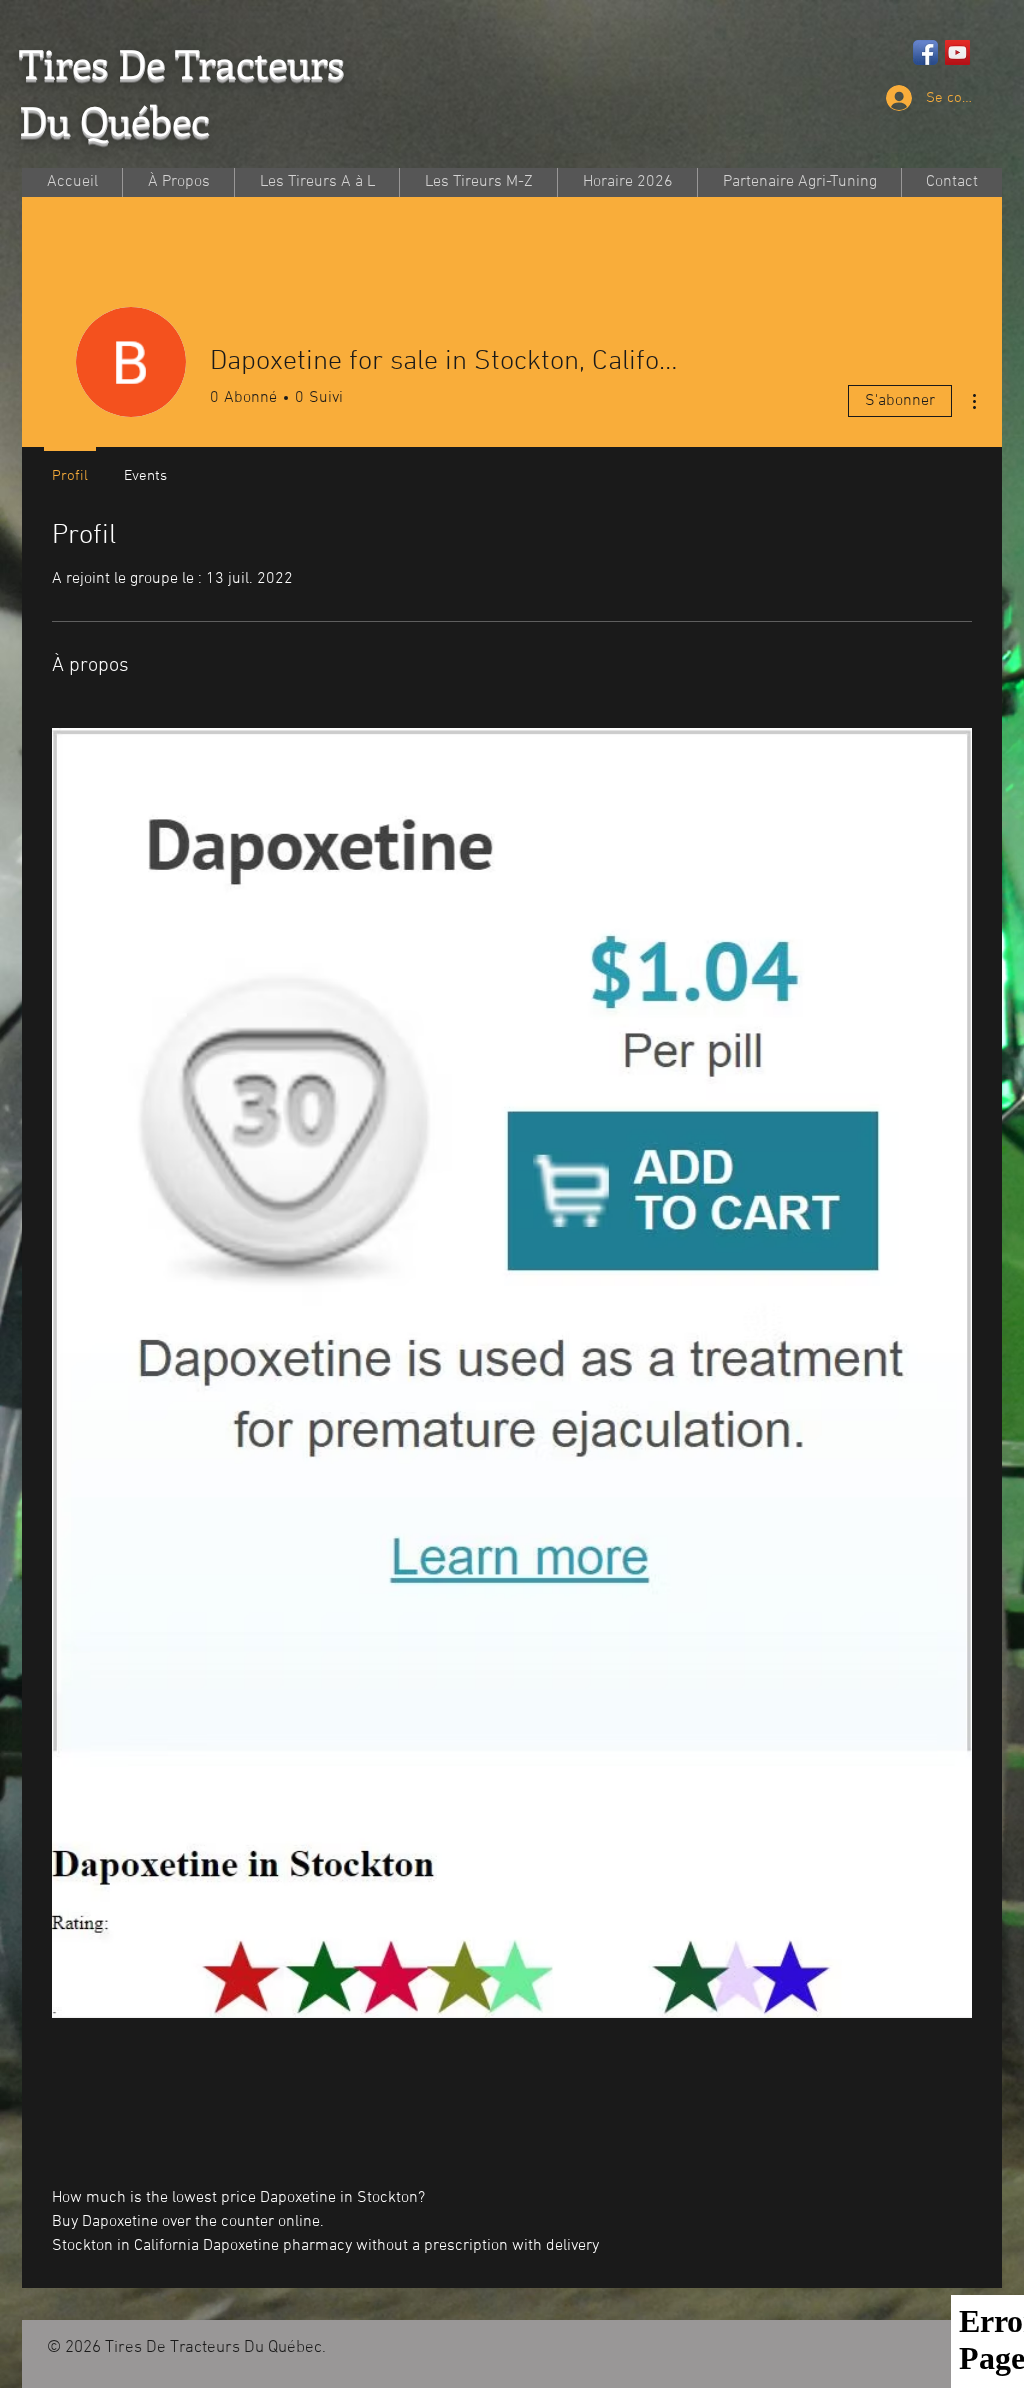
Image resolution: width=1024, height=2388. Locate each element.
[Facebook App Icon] (925, 52)
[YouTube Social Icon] (957, 52)
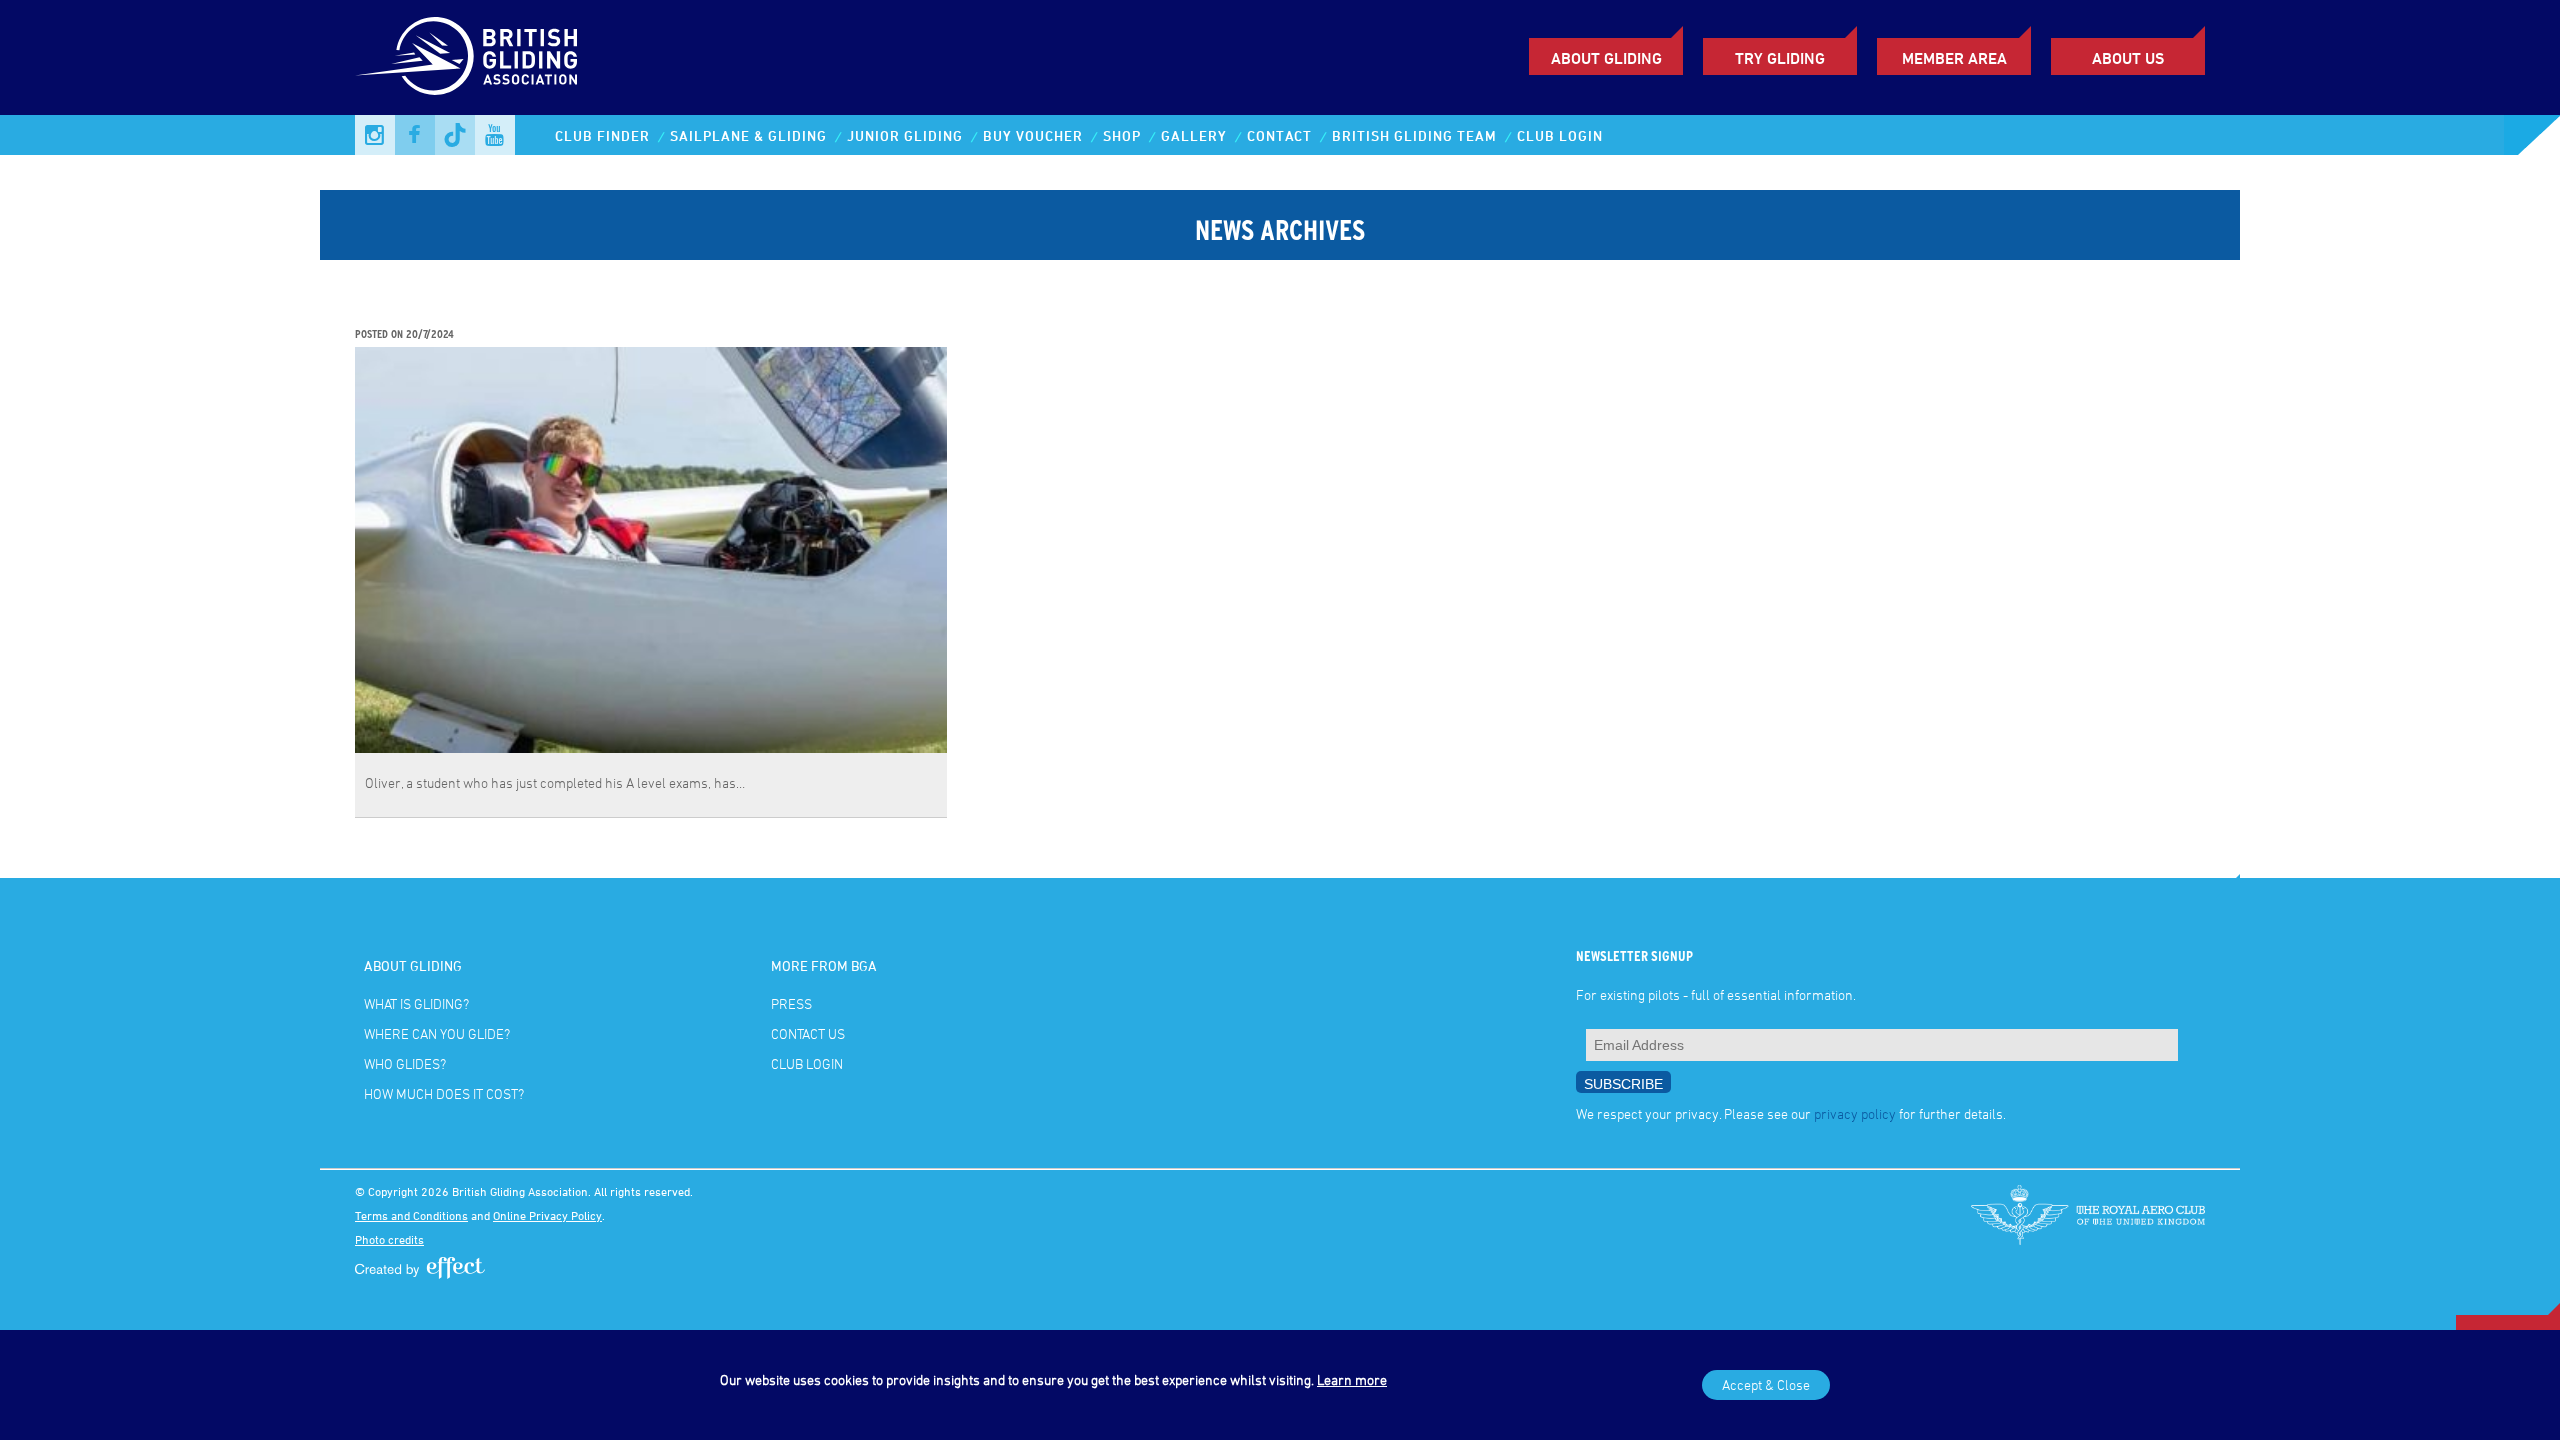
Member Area (1954, 58)
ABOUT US (2128, 58)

_ _ _ _ _

[What the task requires]
Write out the entries above word for word. Do not include the pictures.

[Answer to this task]
Image resolution: width=1024, height=2388. Locate each element.
[Facebook App Icon] (925, 52)
[YouTube Social Icon] (957, 52)
Member Area (1954, 58)
ABOUT US (2128, 58)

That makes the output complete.